That’s not exactly how the conversation went, but Aurora doesn’t need to know that. I feel like every decision I make is the wrong one, and I’m struggling just to stay afloat in my life right now.

Then it hits me. I’m pregnant. Ethan and I might have broken things off, but we can’t just push it behind us and pretend that it never happened. There’s going to be a constant reminder forever.

Aurora studies me for a minute, but she doesn’t offer to hug me. Not like she normally would. “I need to go. I just… I needed to get that off my chest.”

She flings the door back open and steps outside. I watch her head to her car before closing the door. I thought Aurora and I could go back to being friends after I broke upwith Ethan. Instead, it feels like I went from having somebody to having nobody.

As soon as she’s gone, I sink to the floor, wrapping my arms around my knees as the sobs take over. I don’t know how long I sit there crying, but eventually, I hear my phone buzzing from the coffee table. And it’s not just once or twice. It’s a lot of times. With shaky hands, I reach for it and see that the group chat with Aurora, Stella, Mia, and Zoe is blowing up.

Mia:Guys, we need to talk about this Aurora and Madison thing.

Stella:What happened??

Mia:I’m hearing all sorts of rumors…

Aurora:I’ll tell you what happened. Madison slept with my dad. That’s it. Nothing else needs to be said. She’s a bitch.

Zoe:Guys. Calm down. There are two sides to every story.

Stella:Well, somebody give me the deets of at least one side here.

Aurora:I just did. What else do you need to know?

Mia:Madison? You there girl?

Zoe:All of us know what happened, Aurora. Let’s work on forgiveness and understanding. Madison is dealing with a lot.

Aurora:A lot of guilt for acting like a bitch. I’m sorry, but I can’t accept this.

I let out a shaky breath, my fingers hovering over the keyboard. I don’t even know what to say to them.

After a moment, I decide not to respond to the chat. I can’t. Instead, I drop my phone back onto the table and lean my head against my knees, trying to calm the annoying sadness that bubbled up out of nowhere. Zoe’s been supportive, and I know she’s trying to help, but the rest of them… They don’t know the full story. They don’t know what I’m going through.

The pregnancy.

The dogs are whining, pawing at the doors to their kennels, but I ignore them for now. I just need a moment to breathe and gather my thoughts. But all I can think about is how everything feels like it’s falling apart. My friendship with Aurora is shattered, Ethan and I are over, and now I have to deal with this pregnancy alone.

I try to calm myself, focusing on my breathing, but the tears keep coming. What am I supposed to do?

My phone buzzes again, and I glance at the screen to see another message from Zoe, this time just to me.

Zoe:Madison, are you okay? Do you need me to come over? Aurora said she showed up at your house.

I muted the group chat because I didn’t want to see what else Aurora was saying about me.

I bite my lip, considering it.

Me:No, I’m okay. I’m learning how to deal with things on my own.

Zoe:Dealing with things on your own when you have people who want to support you doesn’t make you any stronger.

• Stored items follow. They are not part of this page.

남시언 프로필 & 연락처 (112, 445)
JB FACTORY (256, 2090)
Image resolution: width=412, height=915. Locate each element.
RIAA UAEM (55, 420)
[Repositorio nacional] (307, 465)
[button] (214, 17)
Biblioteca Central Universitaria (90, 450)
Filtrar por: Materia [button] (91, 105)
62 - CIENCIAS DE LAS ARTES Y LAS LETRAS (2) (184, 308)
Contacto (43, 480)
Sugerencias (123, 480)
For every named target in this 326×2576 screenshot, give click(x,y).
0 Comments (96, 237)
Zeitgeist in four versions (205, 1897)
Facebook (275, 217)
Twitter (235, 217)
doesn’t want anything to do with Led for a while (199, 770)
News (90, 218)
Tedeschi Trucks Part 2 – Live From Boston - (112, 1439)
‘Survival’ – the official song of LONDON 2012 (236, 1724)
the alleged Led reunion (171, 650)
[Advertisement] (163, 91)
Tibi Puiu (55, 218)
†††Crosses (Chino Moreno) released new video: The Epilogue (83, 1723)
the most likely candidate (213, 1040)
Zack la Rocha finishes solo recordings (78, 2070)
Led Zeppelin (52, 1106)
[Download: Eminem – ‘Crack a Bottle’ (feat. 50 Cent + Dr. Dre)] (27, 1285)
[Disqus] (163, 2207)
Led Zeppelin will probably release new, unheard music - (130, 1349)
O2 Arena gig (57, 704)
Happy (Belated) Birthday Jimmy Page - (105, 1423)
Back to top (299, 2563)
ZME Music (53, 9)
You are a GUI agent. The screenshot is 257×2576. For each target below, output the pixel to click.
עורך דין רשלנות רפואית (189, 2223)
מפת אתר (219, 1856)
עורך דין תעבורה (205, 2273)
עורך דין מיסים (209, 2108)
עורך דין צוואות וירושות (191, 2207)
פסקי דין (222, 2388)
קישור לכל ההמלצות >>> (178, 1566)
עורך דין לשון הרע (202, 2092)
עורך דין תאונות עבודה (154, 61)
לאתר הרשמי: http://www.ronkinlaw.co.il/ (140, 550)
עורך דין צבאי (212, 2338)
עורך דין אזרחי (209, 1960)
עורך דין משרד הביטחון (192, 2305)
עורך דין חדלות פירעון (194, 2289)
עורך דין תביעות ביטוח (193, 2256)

Me:Maybe not. But right now, I’m tired of crying. If you come over, I’m going to reevaluate my whole life and probably start crying again.

Zoe:I get that. Well, I’m here. And you know where I live. Feel free to show up whenever.

I put my phone away and go to deal with the dogs. By myself. Because Ethan and I don’t spend time together anymore.

And that’s not going to change when I finally tell him I’m pregnant.